The misconfiguration manifested when cr-use1-01's route redistribution logic applied RM-MONITORING-OUT to the route table it exports to transit peers transit-peer-01 and transit-peer-02. These transit peers are configured on a different BGP peer group (TRANSIT-PEERS) than internal peers, but the route-map was attached at the neighbor level, not the peer-group level. Yuki's configuration attached RM-MONITORING-OUT to the new monitoring neighbor but the command syntax used was neighbor 10.99.4.254 route-map RM-MONITORING-OUT out, which — on this platform (Cisco IOS-XE) — applies to all sessions in the peer group when the peer group inherits route policies from a shared template. The monitoring peer was inadvertently added to the TRANSIT-PEERS peer group because the configuration template Yuki copied already contained neighbor 10.99.4.254 peer-group TRANSIT-PEERS.

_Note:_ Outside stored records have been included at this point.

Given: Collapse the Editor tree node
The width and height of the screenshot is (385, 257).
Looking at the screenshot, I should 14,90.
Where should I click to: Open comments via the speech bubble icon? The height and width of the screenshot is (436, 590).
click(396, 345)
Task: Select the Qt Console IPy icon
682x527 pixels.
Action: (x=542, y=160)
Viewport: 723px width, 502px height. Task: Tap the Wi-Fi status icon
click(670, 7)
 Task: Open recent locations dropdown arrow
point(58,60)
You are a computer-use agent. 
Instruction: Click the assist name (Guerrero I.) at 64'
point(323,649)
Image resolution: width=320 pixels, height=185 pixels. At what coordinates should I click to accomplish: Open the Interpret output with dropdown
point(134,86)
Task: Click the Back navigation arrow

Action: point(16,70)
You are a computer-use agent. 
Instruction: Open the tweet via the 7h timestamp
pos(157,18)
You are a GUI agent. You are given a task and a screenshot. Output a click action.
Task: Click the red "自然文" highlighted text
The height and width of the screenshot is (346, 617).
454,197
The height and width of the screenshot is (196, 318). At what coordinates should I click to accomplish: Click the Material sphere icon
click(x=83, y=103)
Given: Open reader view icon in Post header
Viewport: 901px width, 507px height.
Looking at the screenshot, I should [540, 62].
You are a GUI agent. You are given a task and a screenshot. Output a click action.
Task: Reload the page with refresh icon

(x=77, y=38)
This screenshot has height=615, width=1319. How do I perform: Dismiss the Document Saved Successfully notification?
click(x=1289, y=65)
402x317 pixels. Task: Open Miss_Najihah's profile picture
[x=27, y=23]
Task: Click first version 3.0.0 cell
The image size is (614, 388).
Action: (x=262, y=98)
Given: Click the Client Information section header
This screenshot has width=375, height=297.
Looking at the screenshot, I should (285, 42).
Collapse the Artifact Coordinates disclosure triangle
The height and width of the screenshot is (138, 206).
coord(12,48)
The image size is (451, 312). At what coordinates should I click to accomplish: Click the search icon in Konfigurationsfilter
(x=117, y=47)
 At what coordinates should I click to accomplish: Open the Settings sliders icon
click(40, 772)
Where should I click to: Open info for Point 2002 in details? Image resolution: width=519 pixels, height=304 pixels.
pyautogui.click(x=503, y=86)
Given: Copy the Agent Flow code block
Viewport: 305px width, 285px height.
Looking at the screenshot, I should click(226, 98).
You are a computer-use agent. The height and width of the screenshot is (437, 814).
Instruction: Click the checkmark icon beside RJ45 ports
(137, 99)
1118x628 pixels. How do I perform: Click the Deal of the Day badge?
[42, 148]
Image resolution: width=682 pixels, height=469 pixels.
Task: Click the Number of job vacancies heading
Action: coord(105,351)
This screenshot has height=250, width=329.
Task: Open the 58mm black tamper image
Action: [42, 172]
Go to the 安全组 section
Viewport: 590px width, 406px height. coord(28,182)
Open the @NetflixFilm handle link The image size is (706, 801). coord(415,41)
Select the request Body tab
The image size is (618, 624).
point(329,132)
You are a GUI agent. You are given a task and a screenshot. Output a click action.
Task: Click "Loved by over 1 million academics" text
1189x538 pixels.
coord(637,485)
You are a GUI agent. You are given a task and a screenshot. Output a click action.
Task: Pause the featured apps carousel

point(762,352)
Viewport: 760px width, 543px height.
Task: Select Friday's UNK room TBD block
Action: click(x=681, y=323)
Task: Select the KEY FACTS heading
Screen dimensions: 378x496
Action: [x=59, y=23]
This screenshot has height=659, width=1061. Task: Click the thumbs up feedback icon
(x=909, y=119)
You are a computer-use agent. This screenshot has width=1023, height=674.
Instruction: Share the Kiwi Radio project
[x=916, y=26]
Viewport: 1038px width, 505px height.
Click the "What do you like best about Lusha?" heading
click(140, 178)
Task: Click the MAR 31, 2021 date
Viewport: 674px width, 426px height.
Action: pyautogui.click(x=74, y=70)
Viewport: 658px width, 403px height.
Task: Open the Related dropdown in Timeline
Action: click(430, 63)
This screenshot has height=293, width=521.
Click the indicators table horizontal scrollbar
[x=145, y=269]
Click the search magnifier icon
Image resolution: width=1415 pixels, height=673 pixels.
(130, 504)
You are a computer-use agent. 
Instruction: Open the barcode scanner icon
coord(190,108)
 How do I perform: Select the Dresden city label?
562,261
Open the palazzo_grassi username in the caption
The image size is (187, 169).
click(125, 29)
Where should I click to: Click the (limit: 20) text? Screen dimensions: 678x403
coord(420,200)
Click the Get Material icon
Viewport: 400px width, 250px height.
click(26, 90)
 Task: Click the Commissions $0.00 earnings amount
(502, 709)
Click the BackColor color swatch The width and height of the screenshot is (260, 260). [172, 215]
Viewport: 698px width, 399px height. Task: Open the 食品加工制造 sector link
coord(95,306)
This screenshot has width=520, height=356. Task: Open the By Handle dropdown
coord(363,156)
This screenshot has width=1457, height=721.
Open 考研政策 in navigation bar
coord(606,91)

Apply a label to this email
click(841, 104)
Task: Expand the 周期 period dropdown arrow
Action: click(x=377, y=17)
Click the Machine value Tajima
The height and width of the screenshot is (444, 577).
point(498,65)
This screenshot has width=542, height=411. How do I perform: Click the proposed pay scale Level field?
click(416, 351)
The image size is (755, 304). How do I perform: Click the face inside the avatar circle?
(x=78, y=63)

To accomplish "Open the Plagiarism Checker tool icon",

The result: transit peers received the 10.99.4.0/24 advertisement, treated it as a reachable customer prefix, and began routing traffic to it. The monitoring VLAN switches at 10.99.4.0/24 were not provisioned to handle production-volume traffic — they are 1G access switches with 200Mbps of monitoring traffic at peak. Production traffic in the affected path ran at approximately 3.2 Gbps, causing immediate queue saturation and tail-drop.

Contributing Factors

  1. No outbound prefix-list on transit peer sessions: Transit peers should only ever receive prefixes that are explicitly authorized for public advertisement — typically only the organization's own BGP-announced address blocks (in this case, the public /20 allocations). An outbound prefix-list on the TRANSIT-PEERS peer group restricting advertisements to the public prefix list would have blocked 10.99.4.0/24 from ever being advertised to transit, regardless of route-map misconfiguration. No such prefix-list existed.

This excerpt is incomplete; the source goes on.